„Żyje się tak, jak się śni – w pojedynkę.”
Joseph Conrad „Jądro ciemności”

* * *

Niedawno znalazłem meteoryt. To znaczy – tak myślę, że to to. Kopnąłem leżący przy szutrowej drodze rudy kamień – mam taki odruch od dzieciństwa – i w ułamku sekundy zorientowałem się, że jest nadzwyczajnie ciężki, cięższy nawet niż bryła metalu tej wielkości. Ma resztki ciemnej skorupy i dziwne wygładzenia, jakby ktoś go przez lata głaskał palcami. Przyciąga magnes. Dało mi to do myślenia, a potem znalazłem w bibliotece informację, że może to być meteoryt żelazny. Ale, żeby to stwierdzić na pewno, muszę go przeciąć i potraktować kwasem azotowym. Wtedy będę wiedział.

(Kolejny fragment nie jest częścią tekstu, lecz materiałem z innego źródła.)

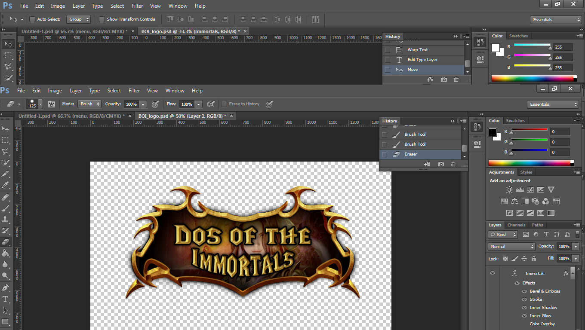Check Show Transform Controls
This screenshot has height=330, width=585.
pyautogui.click(x=102, y=19)
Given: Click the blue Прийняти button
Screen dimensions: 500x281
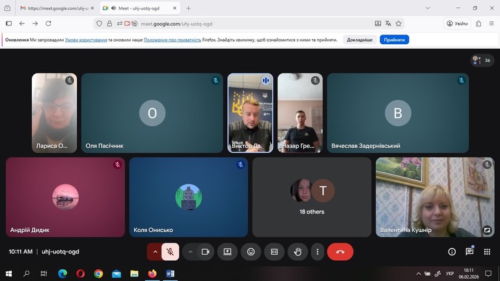Looking at the screenshot, I should (395, 40).
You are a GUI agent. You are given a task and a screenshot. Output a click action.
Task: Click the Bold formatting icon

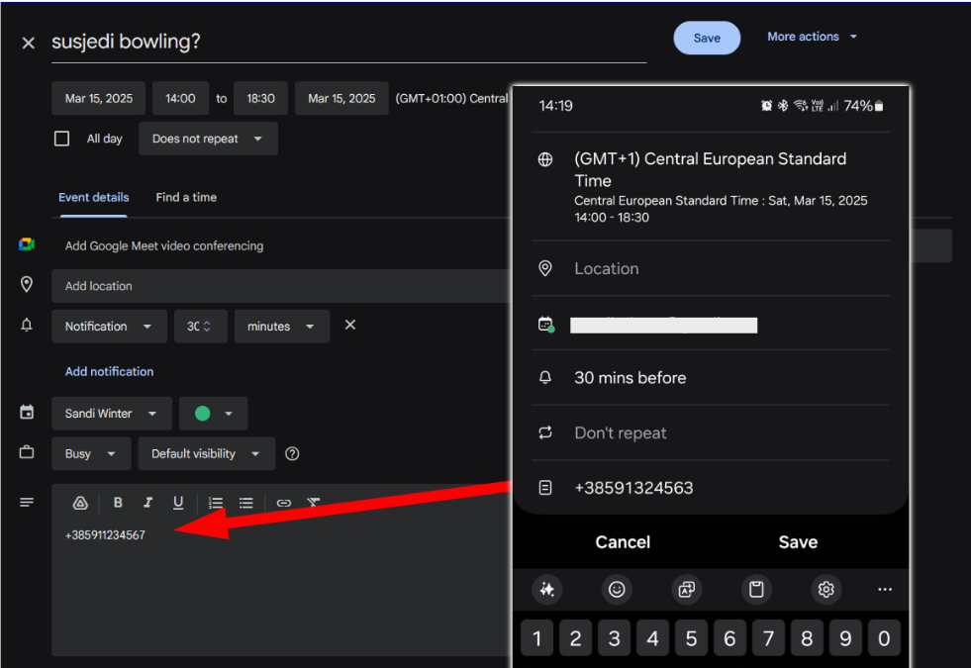click(x=118, y=503)
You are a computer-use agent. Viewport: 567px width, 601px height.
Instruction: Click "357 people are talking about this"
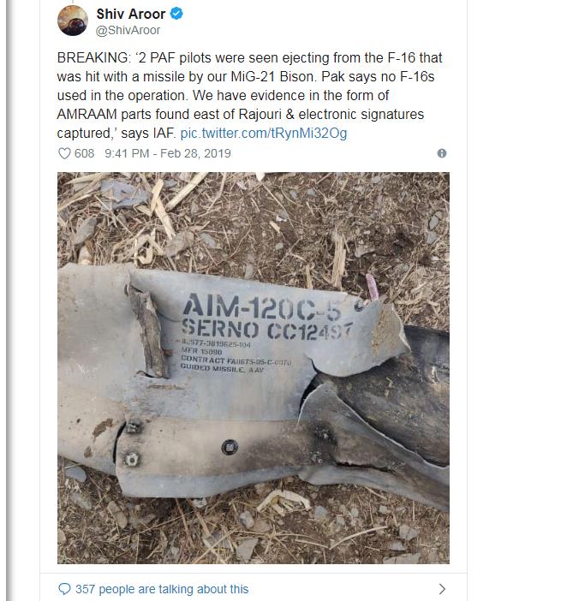(x=162, y=589)
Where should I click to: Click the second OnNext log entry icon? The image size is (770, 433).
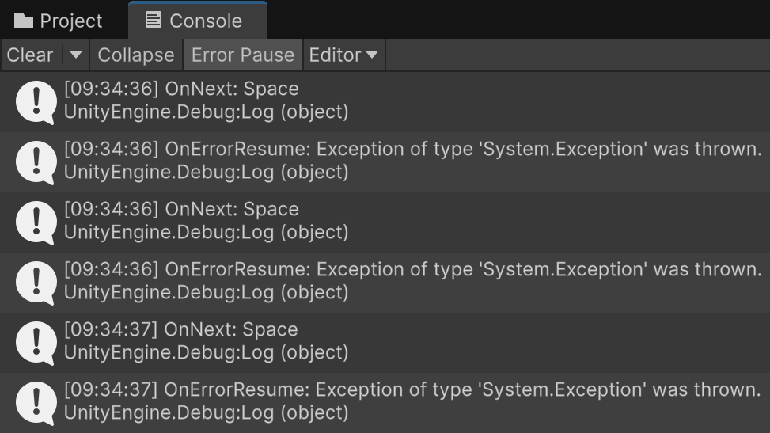pos(36,222)
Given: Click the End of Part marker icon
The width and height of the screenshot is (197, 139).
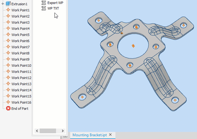Looking at the screenshot, I should 8,109.
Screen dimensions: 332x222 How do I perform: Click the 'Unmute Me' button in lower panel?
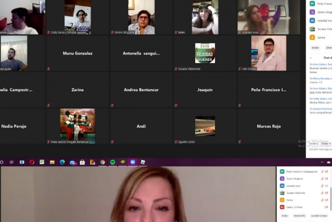click(x=299, y=216)
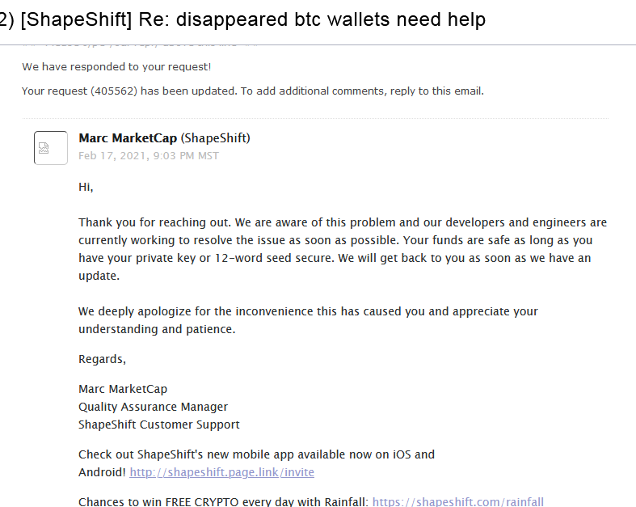Click the 'Quality Assurance Manager' title
Screen dimensions: 636x507
[x=154, y=407]
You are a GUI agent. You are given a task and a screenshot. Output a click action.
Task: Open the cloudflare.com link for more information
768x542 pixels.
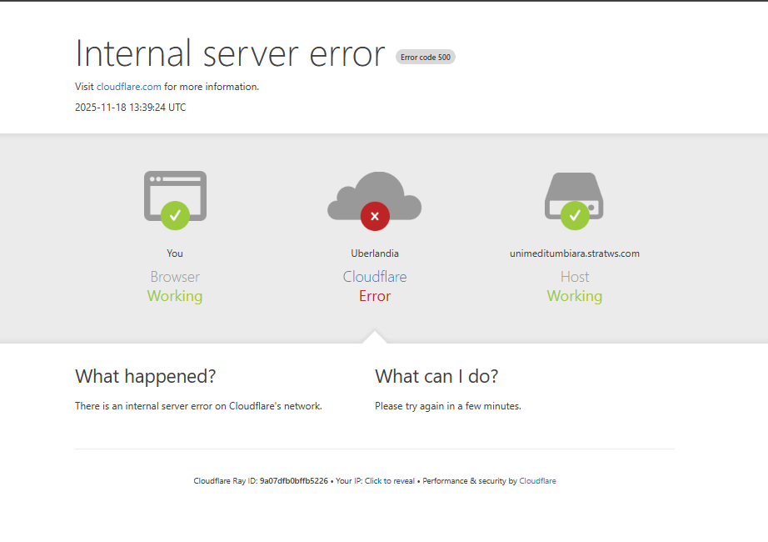coord(129,87)
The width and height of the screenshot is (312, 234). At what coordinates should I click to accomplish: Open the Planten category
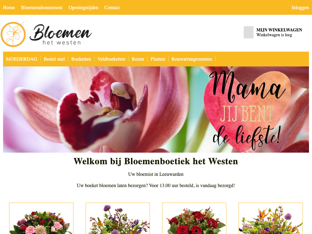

Pisali też, ze takie nieregularne, ciężkie bryły żeliwa mogą pochodzić z dymarki sprzed dwóch tysięcy lat. To też fajne. Może nawet fajniejsze niż meteoryt.

* * *

Kiedy przychodzi upał i nagrzane powietrze stoi i nie może uciec – wtedy przypominam sobie „Sierpień” ze „Sklepów cynamonowych” Brunona Schulza. Nikt, no nikt piękniej po polsku tego czasu nie opisał.

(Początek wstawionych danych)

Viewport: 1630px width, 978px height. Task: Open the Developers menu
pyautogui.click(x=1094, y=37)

„Splątany gąszcz traw, chwastów, zielska i bodiaków buzuje w ogniu popołudnia. Huczy rojowiskiem much popołudniowa drzemka ogrodu. Złote ściernisko krzyczy w słońcu jak ruda szarańcza; w rzęsistym deszczu ognia wrzeszczą świerszcze; strąki nasion eksplodują cicho jak koniki polne.

A ku parkanowi kożuch traw podnosi się wypukłym garbem-pagórem, jak gdyby ogród obrócił się we śnie na drugą stronę i grube jego, chłopskie bary oddychają ciszą ziemi. Na tych barach ogrodu niechlujna, babska bujność sierpnia wyolbrzymiała w głuche zapadliska ogromnych łopuchów, rozpanoszyła się ozorami mięsistej zieleni. Tam te wyłupiaste pałuby łopuchów wybałuszyły się jak babska szeroko rozsiadłe, na wpół pożarte przez własne oszalałe spódnice. Tam sprzedawał ogród za darmo najtańsze krupy dzikiego bzu, śmierdzącą mydłem, grubą kaszę babek, dziką okowitę mięty i wszelką najgorszą tandetę sierpniową. Ale po drugiej stronie parkanu, za tym matecznikiem lata, w którym rozrasta się głupota zidiociałych chwastów, było śmietnisko zarosłe dzikim bodiakiem.”

* * *

Albo przypominał sobie wędrówkę dziewcząt w górę Wiszącej Skały.

* * *

To był dziwny sen, bo chyba to był sen. Widziałem dwie postacie w białych kitlach, które pochylały się nade mną leżącym w łóżku. I usłyszałem: „No patrz, znowu zalał łóżko, dziad stary! Nosz kurwa!”.